- Problem set
#1 Transcribe the stretch of the pharmacy ownership article from "The Pharmacy Guild says" through "cabinet, she says.".
#2 From the pharmacy ownership article, list each document that the text says carried news of the changes.

- Selected passage
>>
The government and its PR machine may have slipped a gear in its attempts to sell the new ownership regime to pharmacists.

The first news arrived as a cabinet paper posted on the Health Minister's website on the evening of December 21 - as most of the country began the Christmas break. Media interest over this period was minimal.

Almost a month later, a Ministry of Health press release and form letter further enraged many in the profession.

The Pharmacy Guild says it was not formally notified of the changes before Christmas and described the cabinet paper's internet airing as a "cynical ambush designed to minimise public awareness of a highly controversial decision."

No ambush

Annette King says there was no ambush. Regular consultations were part of the development of the Health Professionals Competency Assurance (HPCA) Bill and ownership issue over the past year.

The documents were put on her website soon after they were signed-off by cabinet, she says.

"I can see that it (the planned changes) is a challenge to the Pharmacy Guild's role - they have a position to protect. It is not for the benefit of health professionals, it is for the benefit of public health and safety."

The Pharmacy Guild is guarding its comments until it meets with the Health Minister on February 14.
<<
- Data
>>
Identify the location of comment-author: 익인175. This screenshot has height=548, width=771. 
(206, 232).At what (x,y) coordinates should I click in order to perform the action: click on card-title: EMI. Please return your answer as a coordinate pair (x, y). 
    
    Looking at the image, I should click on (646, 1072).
<<
- Answers below
#1
The Pharmacy Guild says it was not formally notified of the changes before Christmas and described the cabinet paper's internet airing as a "cynical ambush designed to minimise public awareness of a highly controversial decision."

No ambush

Annette King says there was no ambush. Regular consultations were part of the development of the Health Professionals Competency Assurance (HPCA) Bill and ownership issue over the past year.

The documents were put on her website soon after they were signed-off by cabinet, she says.

#2
- A cabinet paper posted on the Health Minister's website
- A Ministry of Health press release
- A form letter